On Monday, ATD released three new case studies in our series focused on the work of seven ATD “lighthouse” institutions involved in an Every Learner Everywhere initiative exploring the use of adaptive courseware to provide personalized support to students in particular disciplines. Based on extensive interviews with administrators, faculty, staff, and students, the case studies focus on the unique efforts of each institution and provide insights that leaders at other colleges can use as they consider implementing adaptive courseware at their own colleges. The three new case studies focus on the efforts at three Florida colleges: Broward College, Indian River State College, and Miami Dade College.
“These case studies provide important insights into how we can leverage technologies to close equity gaps we know still exist in many gateway courses,” noted ATD President and CEO Dr. Karen A. Stout. “They demonstrate how important intentional course design, integrated student supports, and institutional support for faculty willing to take on new challenges are when implementing new student success initiatives.”
Integrating adaptive courseware for gateway courses
The Broward College case study, “Supporting Greater Integration of Adaptive Courseware in Gateway Courses,” looks at how faculty at Broward College led efforts to more fully implement and integrate adaptive courseware in introductory course design and activities.
“The adoption and integration of adaptive courseware in our course design process enable us to meet students exactly where they are and then to automatically develop an individualized learning plan for that student within that course,” said Broward College Provost Dr. Jeffrey Nasse. Students were supported by tutors in the college’s Academic Success Centers who were familiar with the adaptive courseware and often used it to work with students.
The institution also developed structured supports for faculty including the Center for Teaching Excellence and Learning, which provided professional development and curriculum expertise. Broward College is now moving to integrate this technology into broader efforts to improve gateway instruction.
A powerful tool to improve online teaching and learning
The Indian River State College (IRSC) case study, “Integrating Adaptive Courseware into Broader Efforts to Improve Teaching and Learning,” looks at how the college tapped into existing efforts to improve online instruction and overall engagement and outcomes for students in math, physical sciences, and English.

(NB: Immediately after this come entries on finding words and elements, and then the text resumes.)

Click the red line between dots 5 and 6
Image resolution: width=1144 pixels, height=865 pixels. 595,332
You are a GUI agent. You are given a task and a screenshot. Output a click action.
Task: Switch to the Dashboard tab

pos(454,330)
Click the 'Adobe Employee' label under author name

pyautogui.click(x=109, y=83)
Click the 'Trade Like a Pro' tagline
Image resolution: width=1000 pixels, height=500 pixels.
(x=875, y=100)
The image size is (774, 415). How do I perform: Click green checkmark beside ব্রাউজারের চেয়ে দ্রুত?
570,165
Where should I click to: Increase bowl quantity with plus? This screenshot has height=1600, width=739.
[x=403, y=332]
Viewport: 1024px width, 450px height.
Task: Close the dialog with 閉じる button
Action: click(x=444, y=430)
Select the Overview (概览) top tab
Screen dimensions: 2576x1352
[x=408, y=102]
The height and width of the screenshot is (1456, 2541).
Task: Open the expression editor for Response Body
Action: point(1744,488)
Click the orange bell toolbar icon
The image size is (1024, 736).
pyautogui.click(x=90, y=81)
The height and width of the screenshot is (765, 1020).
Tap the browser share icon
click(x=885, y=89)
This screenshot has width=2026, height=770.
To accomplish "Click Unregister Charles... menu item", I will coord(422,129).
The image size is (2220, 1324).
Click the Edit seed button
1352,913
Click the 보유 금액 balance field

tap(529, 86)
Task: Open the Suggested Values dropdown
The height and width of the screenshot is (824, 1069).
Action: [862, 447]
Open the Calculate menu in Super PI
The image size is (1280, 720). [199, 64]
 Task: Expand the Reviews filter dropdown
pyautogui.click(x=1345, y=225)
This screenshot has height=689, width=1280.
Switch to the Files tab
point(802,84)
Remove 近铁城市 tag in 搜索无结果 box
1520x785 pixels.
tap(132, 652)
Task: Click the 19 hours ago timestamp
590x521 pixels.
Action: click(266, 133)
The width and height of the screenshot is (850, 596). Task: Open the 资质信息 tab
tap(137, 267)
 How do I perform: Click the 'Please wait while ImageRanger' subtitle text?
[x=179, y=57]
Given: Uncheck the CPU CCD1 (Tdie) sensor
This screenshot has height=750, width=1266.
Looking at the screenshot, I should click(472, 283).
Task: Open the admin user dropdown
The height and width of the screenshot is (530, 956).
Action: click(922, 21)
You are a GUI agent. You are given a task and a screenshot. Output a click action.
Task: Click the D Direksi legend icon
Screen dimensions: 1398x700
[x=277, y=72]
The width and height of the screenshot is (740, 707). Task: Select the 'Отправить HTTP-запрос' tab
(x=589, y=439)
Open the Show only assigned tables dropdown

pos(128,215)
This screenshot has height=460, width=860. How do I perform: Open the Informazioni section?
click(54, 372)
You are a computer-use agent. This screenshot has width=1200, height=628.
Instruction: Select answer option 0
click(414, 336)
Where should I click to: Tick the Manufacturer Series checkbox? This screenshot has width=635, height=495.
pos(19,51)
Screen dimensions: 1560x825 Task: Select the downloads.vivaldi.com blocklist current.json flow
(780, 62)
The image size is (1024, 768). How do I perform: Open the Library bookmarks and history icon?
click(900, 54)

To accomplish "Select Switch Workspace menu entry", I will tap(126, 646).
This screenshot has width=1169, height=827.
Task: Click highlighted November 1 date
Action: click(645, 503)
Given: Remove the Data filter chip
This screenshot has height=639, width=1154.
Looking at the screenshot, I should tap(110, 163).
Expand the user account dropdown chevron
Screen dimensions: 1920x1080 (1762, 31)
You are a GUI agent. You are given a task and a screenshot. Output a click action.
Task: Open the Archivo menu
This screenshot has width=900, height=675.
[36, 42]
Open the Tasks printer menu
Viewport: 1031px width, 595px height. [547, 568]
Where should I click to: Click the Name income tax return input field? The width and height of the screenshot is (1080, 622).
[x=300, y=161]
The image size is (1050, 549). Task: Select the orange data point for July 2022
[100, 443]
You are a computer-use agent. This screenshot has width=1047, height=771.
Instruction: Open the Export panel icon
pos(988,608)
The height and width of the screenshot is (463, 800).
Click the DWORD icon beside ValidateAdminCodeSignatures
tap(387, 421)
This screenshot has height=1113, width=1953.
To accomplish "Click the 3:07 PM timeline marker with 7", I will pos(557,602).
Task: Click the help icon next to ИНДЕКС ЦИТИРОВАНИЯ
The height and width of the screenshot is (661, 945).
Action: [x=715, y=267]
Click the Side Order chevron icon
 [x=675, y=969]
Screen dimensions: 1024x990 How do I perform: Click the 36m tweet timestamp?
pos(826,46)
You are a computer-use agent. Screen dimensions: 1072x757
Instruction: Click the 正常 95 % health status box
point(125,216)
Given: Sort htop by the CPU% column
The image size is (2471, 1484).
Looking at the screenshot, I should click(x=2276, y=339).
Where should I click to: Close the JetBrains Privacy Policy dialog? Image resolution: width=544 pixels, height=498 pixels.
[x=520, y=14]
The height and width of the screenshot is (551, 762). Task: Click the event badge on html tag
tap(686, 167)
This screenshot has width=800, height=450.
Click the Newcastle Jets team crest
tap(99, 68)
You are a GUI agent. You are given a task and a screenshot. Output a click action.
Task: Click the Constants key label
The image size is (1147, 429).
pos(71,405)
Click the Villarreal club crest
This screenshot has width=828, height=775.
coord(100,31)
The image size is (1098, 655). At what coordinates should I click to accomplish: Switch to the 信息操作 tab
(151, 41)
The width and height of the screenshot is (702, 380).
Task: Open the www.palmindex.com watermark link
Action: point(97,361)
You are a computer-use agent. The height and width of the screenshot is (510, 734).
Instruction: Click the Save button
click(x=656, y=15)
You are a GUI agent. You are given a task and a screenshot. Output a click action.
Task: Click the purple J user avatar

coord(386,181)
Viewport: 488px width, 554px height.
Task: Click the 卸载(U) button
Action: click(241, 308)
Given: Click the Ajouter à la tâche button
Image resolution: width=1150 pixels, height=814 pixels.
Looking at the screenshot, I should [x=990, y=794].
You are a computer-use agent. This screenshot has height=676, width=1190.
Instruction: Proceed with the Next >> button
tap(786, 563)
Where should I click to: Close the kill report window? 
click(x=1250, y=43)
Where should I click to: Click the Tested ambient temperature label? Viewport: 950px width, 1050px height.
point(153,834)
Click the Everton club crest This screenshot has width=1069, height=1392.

Faculty who led the adaptive courseware implementation in these three disciplines reported potentially significant improvements in engagement and student performance.
“The Every Learner endeavor has been transformative for students and faculty alike,” said Dr. Timothy Moore, IRSC president. “It has provided us with another set of tools and approaches that we can integrate into our efforts to improve teaching and learning at the college.”
To provide additional supports to students, peer tutoring and other supports were coordinated with the use of adaptive courseware, including providing courseware shells and training for tutors. The work also supported broader efforts to address state reforms in developmental education and a shift to a flipped classroom model, providing students with corequisite practice and preparation in advance of in-class instruction and support.
Redesigning a gateway math course
The Miami Dade College (MDC) case study, “Integrating Adaptive Courseware as Part of a Comprehensive Redesign of a Gateway Math Course,” takes an in-depth look at how math faculty at the college integrated adaptive courseware into an intentional redesign of a gateway college algebra course. This effort was part of a broader rethinking of learning objectives, syllabi, daily lecture notes, and homework with the goal of ensuring a focus on core competencies and providing greater consistency and support for students.
“Faculty-led efforts to incorporate adaptive courseware into a redesign of college algebra reflect MDC’s commitment to creating accessible, high-quality teaching and learning experiences for our diverse global community,” said MDC president Madeline Pumariega.
Student work in the courseware was balanced between developing prerequisite skills and completing college-level course objectives and was supported with one-on-one tutoring and a lab course. Efforts to scale the course redesign were strengthened by support for adjunct faculty members and a platform-neutral approach that simplified adoption across multiple campuses using different learning management systems and courseware.